**Aim of the task**
Read the lines below. Copy out any that hold the string "computer".

[Pixel coordinate grounding data]
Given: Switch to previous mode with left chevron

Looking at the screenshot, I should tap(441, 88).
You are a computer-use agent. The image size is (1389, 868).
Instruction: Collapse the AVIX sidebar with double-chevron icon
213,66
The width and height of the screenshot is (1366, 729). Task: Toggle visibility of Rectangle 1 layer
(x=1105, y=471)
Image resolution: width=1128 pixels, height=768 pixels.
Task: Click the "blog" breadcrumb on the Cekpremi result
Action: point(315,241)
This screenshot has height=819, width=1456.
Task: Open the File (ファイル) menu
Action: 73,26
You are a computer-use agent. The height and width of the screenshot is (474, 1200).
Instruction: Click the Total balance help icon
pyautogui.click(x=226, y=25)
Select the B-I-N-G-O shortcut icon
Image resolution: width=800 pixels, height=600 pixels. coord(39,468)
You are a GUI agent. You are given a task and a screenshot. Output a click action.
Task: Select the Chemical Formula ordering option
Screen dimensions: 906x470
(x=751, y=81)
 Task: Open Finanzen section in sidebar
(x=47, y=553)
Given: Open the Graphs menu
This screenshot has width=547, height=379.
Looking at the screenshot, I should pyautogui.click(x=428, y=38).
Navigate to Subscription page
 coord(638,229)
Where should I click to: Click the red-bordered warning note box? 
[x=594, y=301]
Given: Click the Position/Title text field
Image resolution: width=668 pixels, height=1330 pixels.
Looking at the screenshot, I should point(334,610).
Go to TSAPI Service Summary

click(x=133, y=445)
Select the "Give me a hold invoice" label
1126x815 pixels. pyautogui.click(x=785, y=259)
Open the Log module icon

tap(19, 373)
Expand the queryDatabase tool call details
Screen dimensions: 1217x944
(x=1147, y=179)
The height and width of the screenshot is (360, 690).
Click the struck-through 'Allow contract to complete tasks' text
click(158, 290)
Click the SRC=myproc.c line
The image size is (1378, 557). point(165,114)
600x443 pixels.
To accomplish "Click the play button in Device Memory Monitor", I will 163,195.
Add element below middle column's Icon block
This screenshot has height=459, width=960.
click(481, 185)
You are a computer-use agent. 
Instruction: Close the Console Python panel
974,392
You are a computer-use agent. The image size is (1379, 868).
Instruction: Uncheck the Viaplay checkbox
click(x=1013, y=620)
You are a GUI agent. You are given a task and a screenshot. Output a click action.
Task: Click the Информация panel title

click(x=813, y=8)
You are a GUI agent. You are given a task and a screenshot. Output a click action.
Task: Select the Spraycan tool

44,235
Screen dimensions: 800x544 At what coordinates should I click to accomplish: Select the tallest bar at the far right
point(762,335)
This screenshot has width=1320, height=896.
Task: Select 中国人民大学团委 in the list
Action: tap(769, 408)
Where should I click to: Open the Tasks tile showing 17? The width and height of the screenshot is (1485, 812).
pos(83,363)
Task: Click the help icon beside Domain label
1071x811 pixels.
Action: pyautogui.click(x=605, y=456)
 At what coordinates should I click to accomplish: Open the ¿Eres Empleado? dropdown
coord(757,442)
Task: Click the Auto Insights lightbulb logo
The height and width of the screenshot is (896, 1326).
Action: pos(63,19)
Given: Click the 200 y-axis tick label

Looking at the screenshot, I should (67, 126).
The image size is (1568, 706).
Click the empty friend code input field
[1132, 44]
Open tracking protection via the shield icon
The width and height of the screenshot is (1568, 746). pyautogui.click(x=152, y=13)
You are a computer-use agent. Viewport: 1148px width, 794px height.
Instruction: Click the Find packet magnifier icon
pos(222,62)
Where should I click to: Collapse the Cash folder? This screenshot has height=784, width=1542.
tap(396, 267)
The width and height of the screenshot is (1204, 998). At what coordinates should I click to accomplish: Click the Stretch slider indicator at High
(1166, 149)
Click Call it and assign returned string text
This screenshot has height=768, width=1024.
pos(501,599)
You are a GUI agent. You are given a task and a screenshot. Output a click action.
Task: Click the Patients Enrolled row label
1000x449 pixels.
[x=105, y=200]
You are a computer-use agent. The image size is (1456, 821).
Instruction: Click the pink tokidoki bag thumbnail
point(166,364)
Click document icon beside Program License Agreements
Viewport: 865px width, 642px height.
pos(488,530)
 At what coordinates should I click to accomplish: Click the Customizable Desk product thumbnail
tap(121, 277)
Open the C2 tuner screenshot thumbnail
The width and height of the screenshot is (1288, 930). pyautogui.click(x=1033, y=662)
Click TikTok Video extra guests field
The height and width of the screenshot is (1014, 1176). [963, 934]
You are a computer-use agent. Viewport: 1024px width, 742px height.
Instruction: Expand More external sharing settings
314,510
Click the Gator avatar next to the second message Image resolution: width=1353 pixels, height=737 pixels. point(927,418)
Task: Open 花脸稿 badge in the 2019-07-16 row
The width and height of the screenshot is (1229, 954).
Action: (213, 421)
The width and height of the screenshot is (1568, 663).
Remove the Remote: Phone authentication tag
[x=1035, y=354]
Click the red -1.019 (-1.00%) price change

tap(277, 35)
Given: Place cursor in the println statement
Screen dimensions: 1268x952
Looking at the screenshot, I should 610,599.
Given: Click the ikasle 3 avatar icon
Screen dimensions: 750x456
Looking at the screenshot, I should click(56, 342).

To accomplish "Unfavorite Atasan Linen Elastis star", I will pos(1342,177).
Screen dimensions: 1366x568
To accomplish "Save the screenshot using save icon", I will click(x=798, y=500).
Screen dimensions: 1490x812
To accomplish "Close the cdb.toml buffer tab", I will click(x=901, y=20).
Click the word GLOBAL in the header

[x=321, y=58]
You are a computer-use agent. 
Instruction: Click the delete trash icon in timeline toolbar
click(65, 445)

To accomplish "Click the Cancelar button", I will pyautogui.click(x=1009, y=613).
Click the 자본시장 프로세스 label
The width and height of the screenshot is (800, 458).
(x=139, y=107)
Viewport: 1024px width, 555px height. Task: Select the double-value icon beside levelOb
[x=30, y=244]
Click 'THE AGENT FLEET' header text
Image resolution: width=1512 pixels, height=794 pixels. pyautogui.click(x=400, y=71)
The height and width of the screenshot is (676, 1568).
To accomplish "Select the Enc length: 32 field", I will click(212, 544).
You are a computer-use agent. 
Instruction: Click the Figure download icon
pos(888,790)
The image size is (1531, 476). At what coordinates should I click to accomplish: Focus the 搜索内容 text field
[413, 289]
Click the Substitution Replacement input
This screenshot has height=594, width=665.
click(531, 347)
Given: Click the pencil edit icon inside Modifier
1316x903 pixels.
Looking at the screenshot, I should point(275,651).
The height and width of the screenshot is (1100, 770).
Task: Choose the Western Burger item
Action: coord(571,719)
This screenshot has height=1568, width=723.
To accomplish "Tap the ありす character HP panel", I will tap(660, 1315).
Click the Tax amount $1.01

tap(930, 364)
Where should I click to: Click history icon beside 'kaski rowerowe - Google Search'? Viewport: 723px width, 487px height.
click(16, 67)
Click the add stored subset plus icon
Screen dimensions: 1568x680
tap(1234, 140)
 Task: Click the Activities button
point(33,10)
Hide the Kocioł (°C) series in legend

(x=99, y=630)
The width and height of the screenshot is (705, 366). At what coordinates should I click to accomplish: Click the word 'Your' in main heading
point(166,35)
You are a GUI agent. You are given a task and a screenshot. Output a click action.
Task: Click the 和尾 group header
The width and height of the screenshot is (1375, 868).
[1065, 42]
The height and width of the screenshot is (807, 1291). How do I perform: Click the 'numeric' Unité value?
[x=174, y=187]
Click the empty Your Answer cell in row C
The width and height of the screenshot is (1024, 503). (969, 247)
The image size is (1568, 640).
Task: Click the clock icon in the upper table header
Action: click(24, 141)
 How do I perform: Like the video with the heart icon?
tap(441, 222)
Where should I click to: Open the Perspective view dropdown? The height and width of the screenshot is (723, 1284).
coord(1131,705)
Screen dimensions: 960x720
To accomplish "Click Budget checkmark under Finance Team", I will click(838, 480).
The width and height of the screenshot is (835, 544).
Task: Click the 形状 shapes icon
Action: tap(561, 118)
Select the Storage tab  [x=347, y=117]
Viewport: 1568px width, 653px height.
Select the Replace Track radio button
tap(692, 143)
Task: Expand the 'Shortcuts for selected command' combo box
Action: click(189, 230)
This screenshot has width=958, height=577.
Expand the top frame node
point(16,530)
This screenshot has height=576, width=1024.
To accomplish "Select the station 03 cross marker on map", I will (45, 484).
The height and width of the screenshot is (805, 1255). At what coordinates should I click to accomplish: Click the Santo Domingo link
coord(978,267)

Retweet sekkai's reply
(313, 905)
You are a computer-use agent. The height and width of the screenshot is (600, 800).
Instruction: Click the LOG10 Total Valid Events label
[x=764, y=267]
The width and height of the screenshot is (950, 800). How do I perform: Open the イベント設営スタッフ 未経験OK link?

**Solution for this task**
You are a computer-use agent. The image size is (1389, 868).
You are a computer-use agent. The height and width of the screenshot is (474, 1200).
You are a computer-use agent. 
You are a computer-use agent. The image size is (1379, 868).
You are a computer-use agent. Viewport: 1148px width, 794px height.
You are a computer-use agent. The image size is (1456, 821).
You are a computer-use agent. Viewport: 1024px width, 742px height.
You are a computer-use agent. 
You are a computer-use agent. 
You are a computer-use agent. The height and width of the screenshot is (600, 800).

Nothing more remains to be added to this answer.